The outside legal work of former State Assembly Speaker Sheldon Silver was the basis of his arrest on federal corruption charges last month. Now, some lawmakers are worried that their own employment outside the legislature could be getting undue attention. One prominent State Senator is voluntarily giving up his work as a lawyer. Zack Fink filed this report.
With a focus on rooting out corruption in Albany, Senator Jeff Klein, who heads the five-member Independent Democratic Conference, is giving up all of his outside income.
"I am someone who believes in leading by example so I am going to divest from my law practice Klein, Calderoni & Santucci. From this point forward, I already told my law partners that I will not handle any more cases or see any more clients," Klein says.
Klein is an equity partner at his Bronx firm, where according to his financial disclosure form, he pulled in between $75,000 and $100,000 in 2013, the last year for which information is available. Klein says he only made about $50,000 in 2014.
Outside income from two law firms are what led to corruption charges against former Assembly Speaker Sheldon Silver.
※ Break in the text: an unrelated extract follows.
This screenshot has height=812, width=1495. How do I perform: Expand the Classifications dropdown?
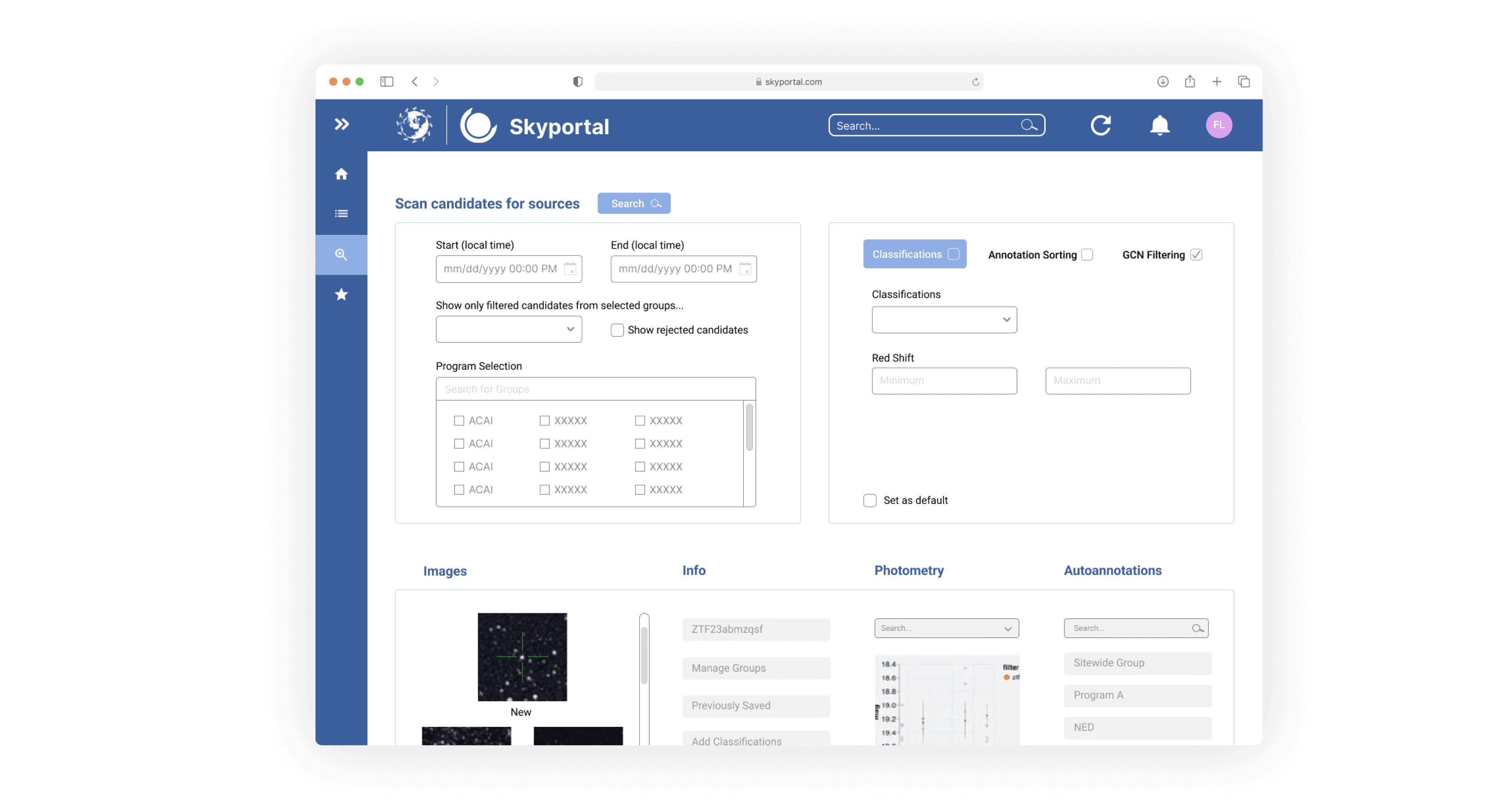944,320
Since then, there have been multiple discussions in the state Capitol about how to limit or better monitor external income. Lawmakers are allowed to have outside income because their jobs as legislators are technically part time.
One idea was to increase their base pay and block all other employment.
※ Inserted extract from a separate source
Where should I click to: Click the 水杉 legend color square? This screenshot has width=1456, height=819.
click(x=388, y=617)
"I am hopeful there will be a pay increase. I think legislators deserve a pay increase. We haven't gotten one in a long time. But again, if that happens or not, I am prepared to make this a full-time job without any outside income," Klein said.
On Monday the Senate Democrats came up with their own plan for ethics reform.
The Democrats have proposed restricting outside income to 15 percent of current salaries. Lawmakers make $79,500 so the limit would be $12,000 in outside income per year. It would also ban certain kinds of outside employment.
The Democratic Conference plan stops short of Klein's proposal calling for a full ban. Senate Democrats want to continue to allow certain outside employment. Senator Gustavo Rivera for example, earns roughly $6,000 per year for teaching part time.
"Someone being in front of a classroom teaching college twice a year is very different than somebody representing clients that none of us know," said Senator Gustavo Rivera.
Governor Andrew Cuomo plans to set up an outside commission to look into legislator's pay and determine if a raise is warranted. Some lawmakers were very frustrated by what they believe was Cuomo's efforts to prevent a pay raise from being approved late last year.